▶ _Your assignment_
A single number is required: how many lines in the records below contain "each".

Stored items:
┌────────

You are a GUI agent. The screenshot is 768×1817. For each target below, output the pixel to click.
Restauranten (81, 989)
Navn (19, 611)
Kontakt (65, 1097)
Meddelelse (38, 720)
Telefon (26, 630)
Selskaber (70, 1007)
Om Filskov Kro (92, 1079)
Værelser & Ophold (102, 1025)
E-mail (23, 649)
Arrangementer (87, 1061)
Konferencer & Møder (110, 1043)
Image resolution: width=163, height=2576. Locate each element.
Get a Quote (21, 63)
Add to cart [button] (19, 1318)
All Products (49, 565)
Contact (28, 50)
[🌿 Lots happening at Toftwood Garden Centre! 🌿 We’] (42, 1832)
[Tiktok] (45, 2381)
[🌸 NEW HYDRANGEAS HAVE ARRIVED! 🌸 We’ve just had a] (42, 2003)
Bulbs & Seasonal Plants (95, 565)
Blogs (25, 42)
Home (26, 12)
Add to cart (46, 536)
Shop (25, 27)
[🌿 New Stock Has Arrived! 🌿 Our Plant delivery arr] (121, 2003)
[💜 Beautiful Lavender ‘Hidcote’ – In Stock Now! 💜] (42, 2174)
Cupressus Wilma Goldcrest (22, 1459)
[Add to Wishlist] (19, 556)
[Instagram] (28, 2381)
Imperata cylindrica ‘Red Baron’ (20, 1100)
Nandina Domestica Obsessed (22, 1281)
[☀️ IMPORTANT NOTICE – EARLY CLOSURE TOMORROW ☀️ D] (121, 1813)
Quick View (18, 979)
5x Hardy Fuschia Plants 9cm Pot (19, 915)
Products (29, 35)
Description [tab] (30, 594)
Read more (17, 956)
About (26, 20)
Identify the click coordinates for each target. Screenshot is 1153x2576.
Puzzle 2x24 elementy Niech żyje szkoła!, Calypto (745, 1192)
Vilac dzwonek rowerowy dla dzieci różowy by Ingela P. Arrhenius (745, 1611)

└────────

▶ _Answer space_
3